I think it says something about what a cesspool of butchery mainstream DC and Marvel superpeople comics have become that these pass for favorable notices of the new direction on Firestorm. I know, I know, lots and lots of people are buying books like Identity Crisis and Avengers Disassembled, but, well, lots and lots of people watch Bill O'Reilly, too.

Friday, May 20, 2005

Some more Star Wars links

This line from Roger Ebert's review sums up a lot of my feelings about Lucas and the Star Wars phenomenon:
George Lucas has achieved what few artists do; he has created and populated a world of his own. His "Star Wars" movies are among the most influential, both technically and commercially, ever made. And they are fun. If he got bogged down in solemnity and theory in "Episode II: Attack of the Clones," the Force is in a jollier mood this time, and "Revenge of the Sith" is a great entertainment.


David Edelstein of Slate makes a similar note:
It must be said that there's a touch of the term paper in how his characters' fates play out, and the actors still wear the glazed, helpless expression that comes from declaiming lines with no subtext in the direction of Creatures To Be Animated Later. But it's worth doffing our beanies to a man who wouldn't settle for Flash Gordon—who was driven to turn a Saturday-matinee space serial into something that needed the combined forces of Milton and Shakespeare to do it full justice. In the end, there's a breadth, a fullness to the Star Wars saga. It's so much more than the sum of its clunks.



I'm far from the world's biggest Star Wars fan, but I think it's important not to lost sight of the fact that these movies are the realization of an intensely personal artistic vision, and that the things on the screen are there because one guy wanted them to be. That's too often forgotten, sadly.

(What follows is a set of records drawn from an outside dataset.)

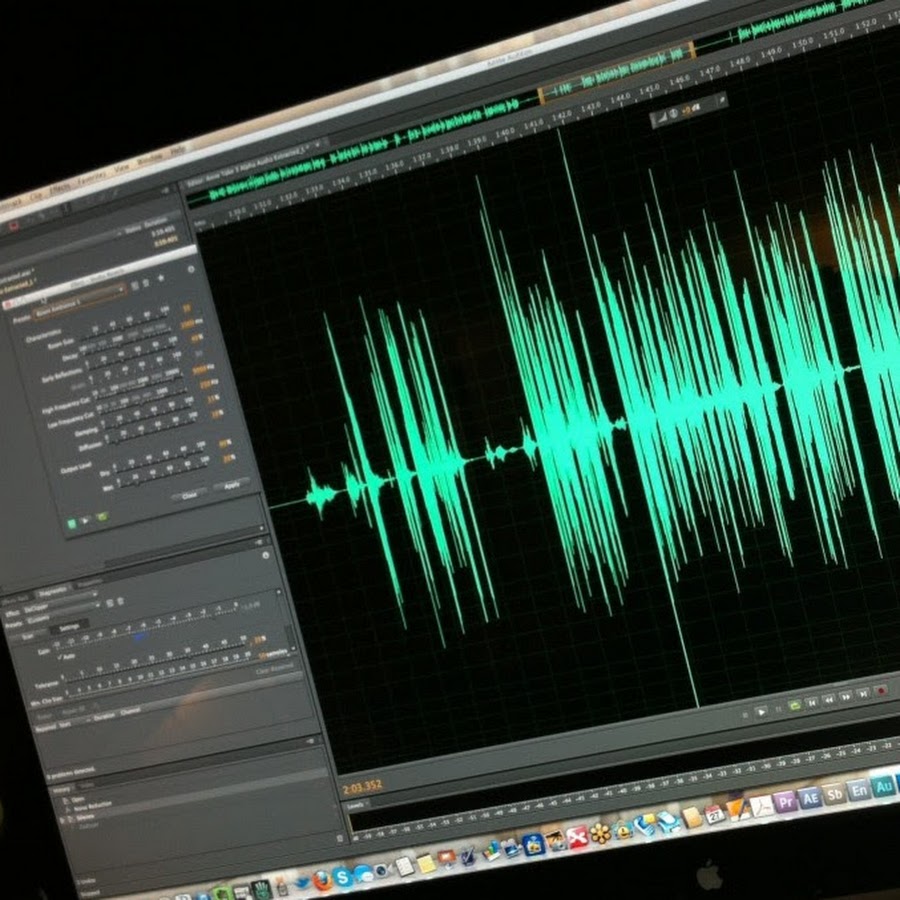Click the Adobe Audition Dock icon

click(883, 786)

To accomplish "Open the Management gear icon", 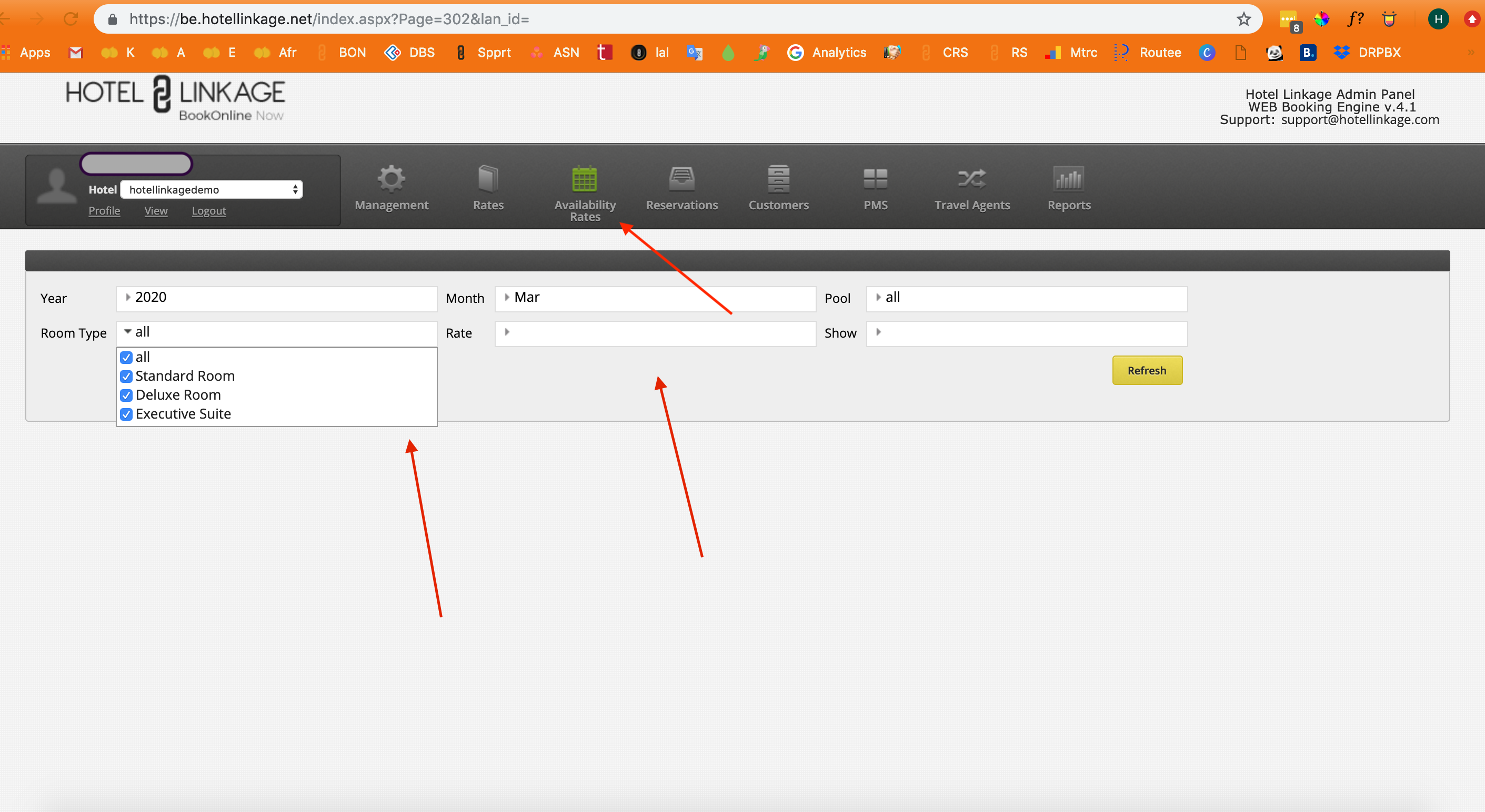I will coord(392,179).
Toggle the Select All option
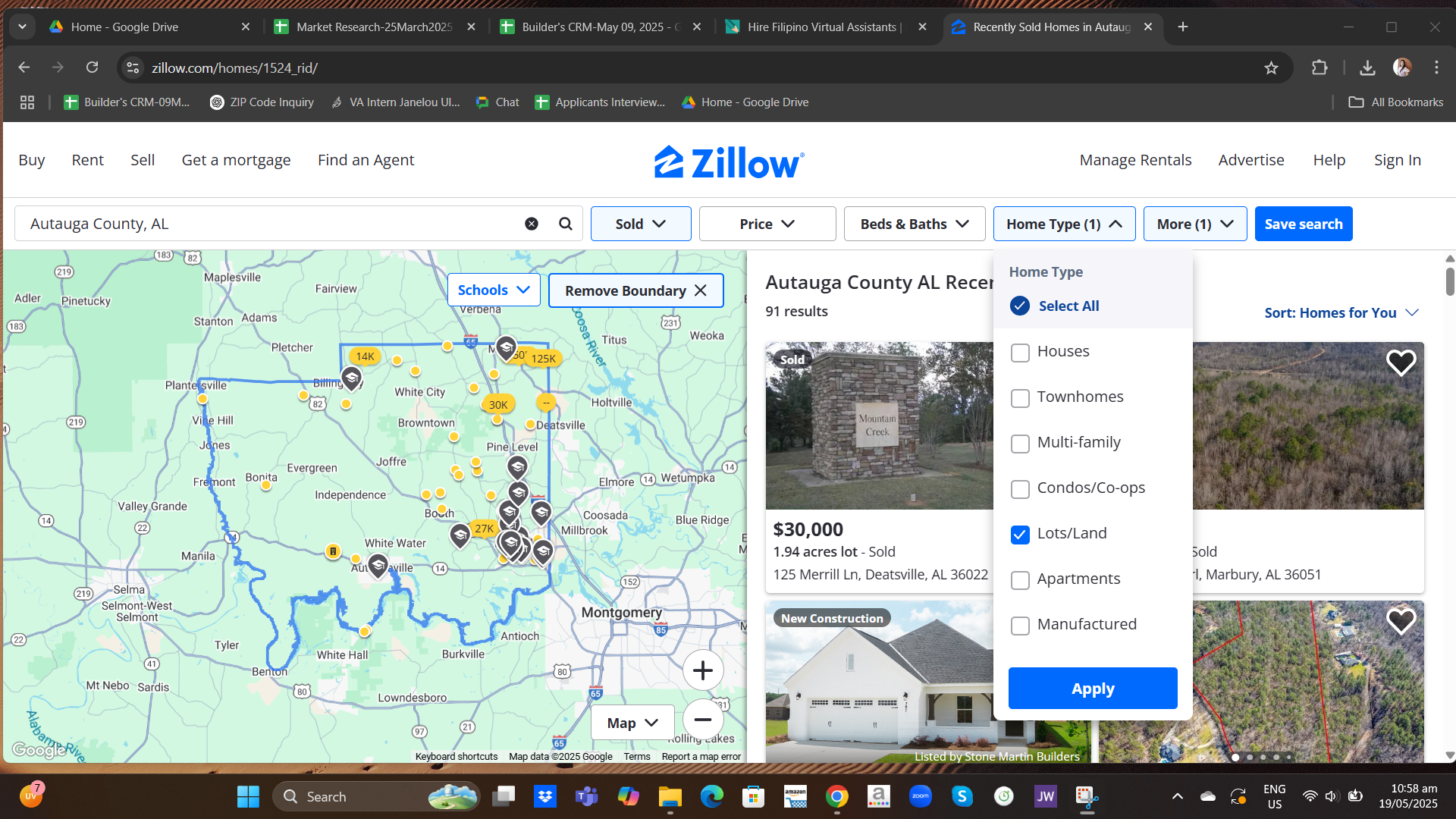 (x=1020, y=306)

For something completely different, check out this old Salon article about Irvin Kershner, who of course directed The Empire Strikes Back all those years ago.

Lucas, you fool!

One of the more reliable forms of entertainment in these troubled times is watching conservatives freak out at any hint of apostasy in popular culture; very often the spectacle of one of these folks screaming "INFIDEL!" is as entertaining as (or moreso than) the original. You know what I mean: Like when an episode of 24 depicts a Muslim who isn't a terrorist, or when there's an issue of Green Lantern with the invidious message that Beating Up Gay People For Being Gay Is Wrong, and that sort of thing.

The wingnuts are out in full force over Star Wars: Episode III - Revenge of the Sith, of course, and Roy Edroso deserves combat pay for actually wading through all of this bilge to pick out the funniest bits and mocking them, cruelly. Another criticism I thought was hysterical came from the ever-amusing Monitor Duty, wherein it was alleged that "Lucas seems obsessed a touch too much in Eastern religions and philosophies to fully connect with a Judeo-Christian-influenced American audience."

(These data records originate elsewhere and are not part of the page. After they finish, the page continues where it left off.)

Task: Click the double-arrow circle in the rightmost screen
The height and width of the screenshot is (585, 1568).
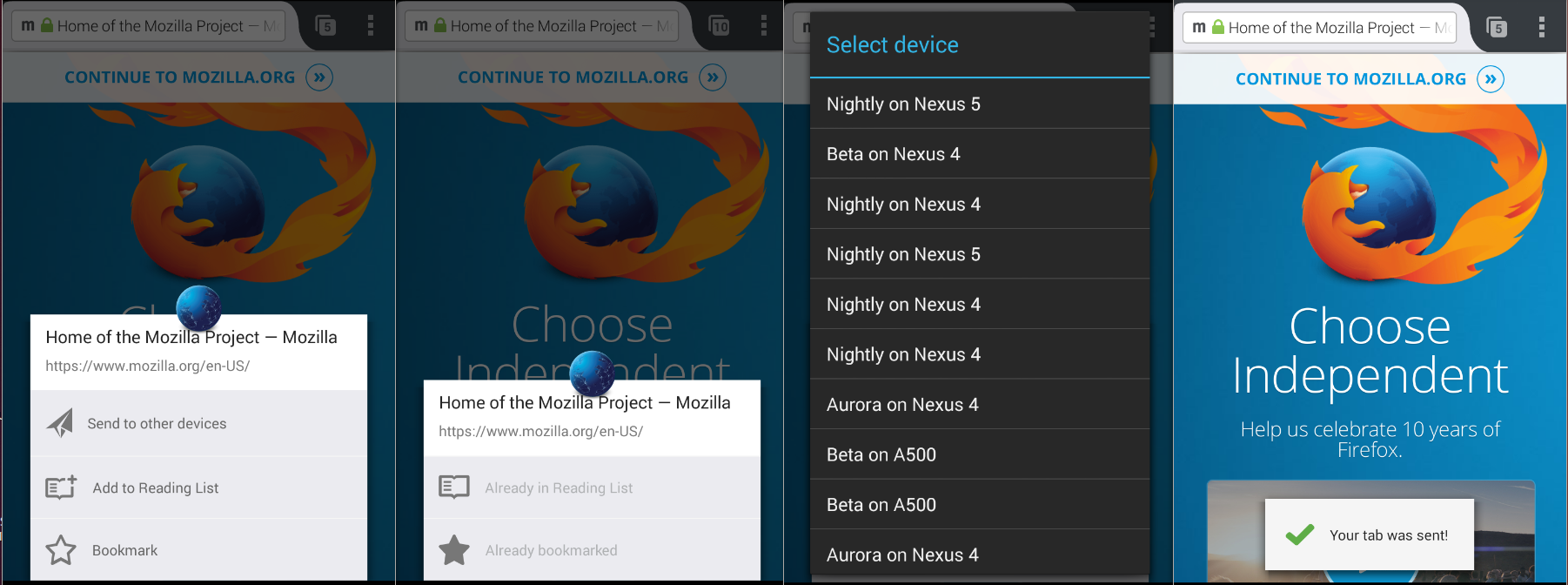Action: (x=1491, y=79)
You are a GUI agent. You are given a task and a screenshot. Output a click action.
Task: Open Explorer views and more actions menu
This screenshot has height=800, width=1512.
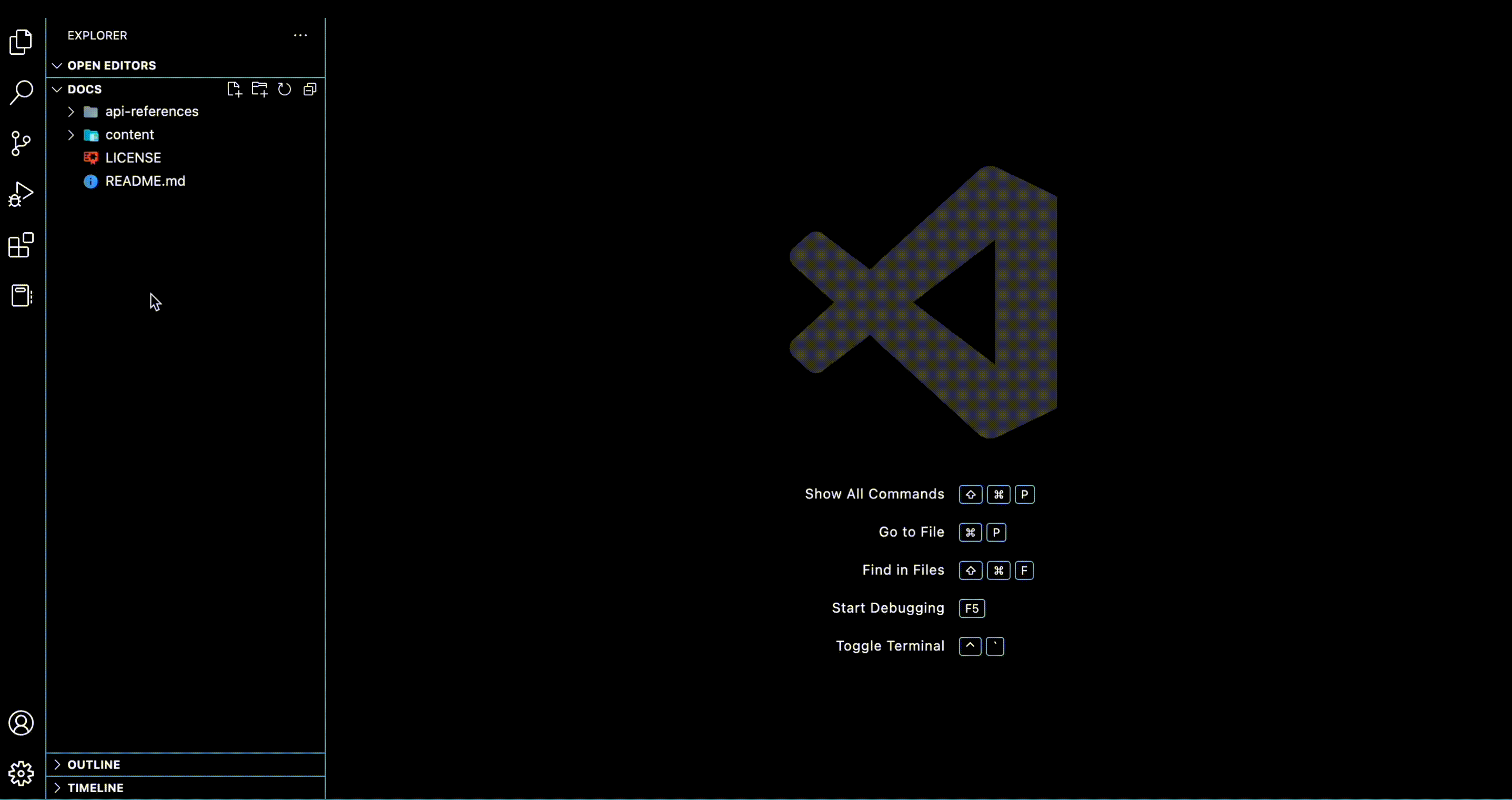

And, really, I can see what this guy is talking about -- I mean, the Star Wars films have really been held back by this sort of thing. That's why American audiences have only paid $1,802,341,185 to see the first five Star Wars movies, after all, and it's kept the total merchandising sales to only a million bajillion dollars or so. If only the movies had been more Judeo-Christian friendly, and had less of those darn Eastern religions and philosophies in 'em, they could have made two million bajillion dollars, I'll bet!

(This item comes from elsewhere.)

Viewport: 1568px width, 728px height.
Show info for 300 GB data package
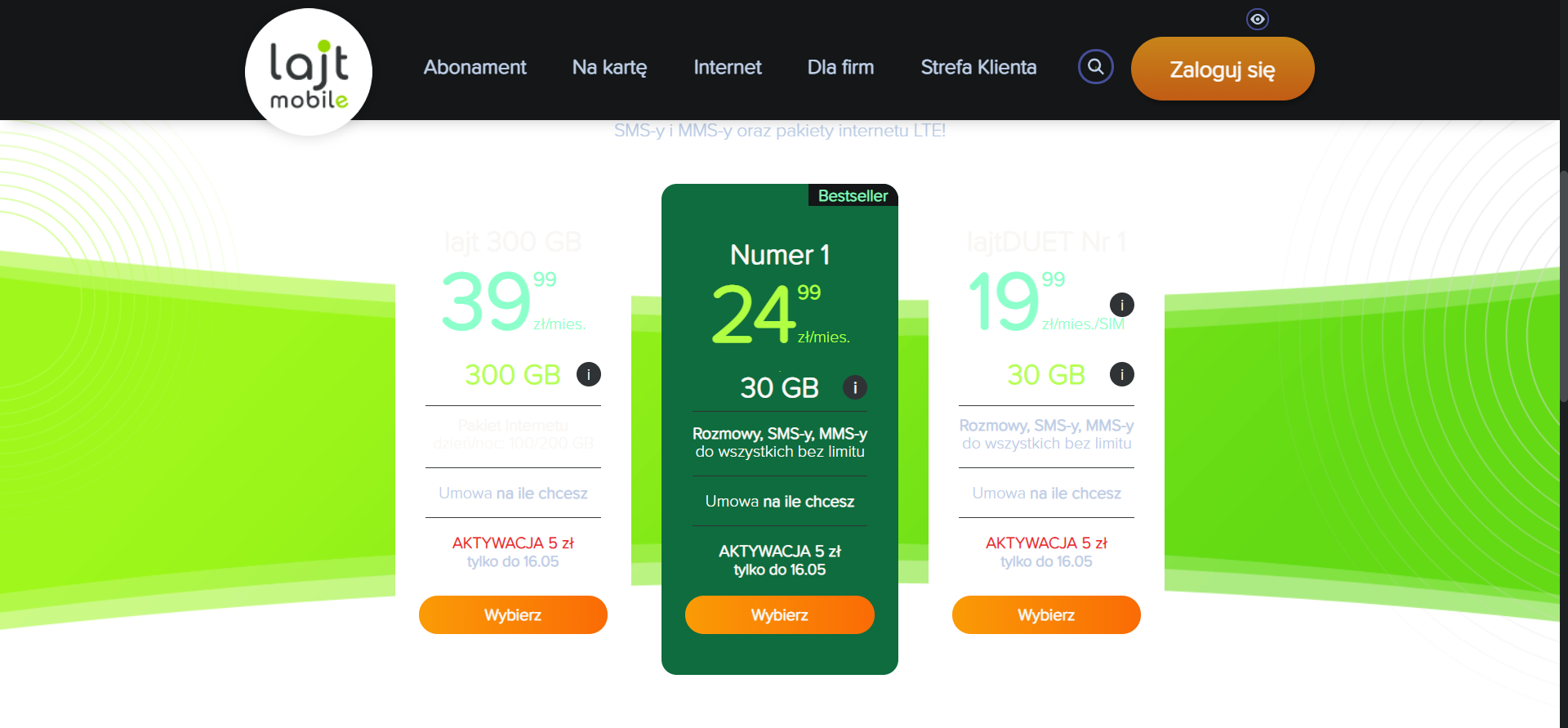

(For the record, I enjoyed the hell out of the movie; it more than exceeded my expectations and justified the renewed excitement I felt about the movie in the wake of the wonderful Clone Wars cartoons. I want to see what Lucas does next; I'd love to see him take his CGI technology and apply it to a musical...)

Super Shorts

One more thought on an upcoming DC Comics cover: Adventures of Superman #643 depicts a Superman whose costume looks very much inspired by the recently-unveiled movie costume: Note the rather short shorts and the vaguely funky "S" shield on the comic (versus the more traditional rendition of the "S"). I wonder if this is an editorially-mandated thing, or just one artist's choice on one particular cover? Either way, I'm glad to see that the superfluous belt "S" on the movie costume hasn't made its way into the comic. Yet.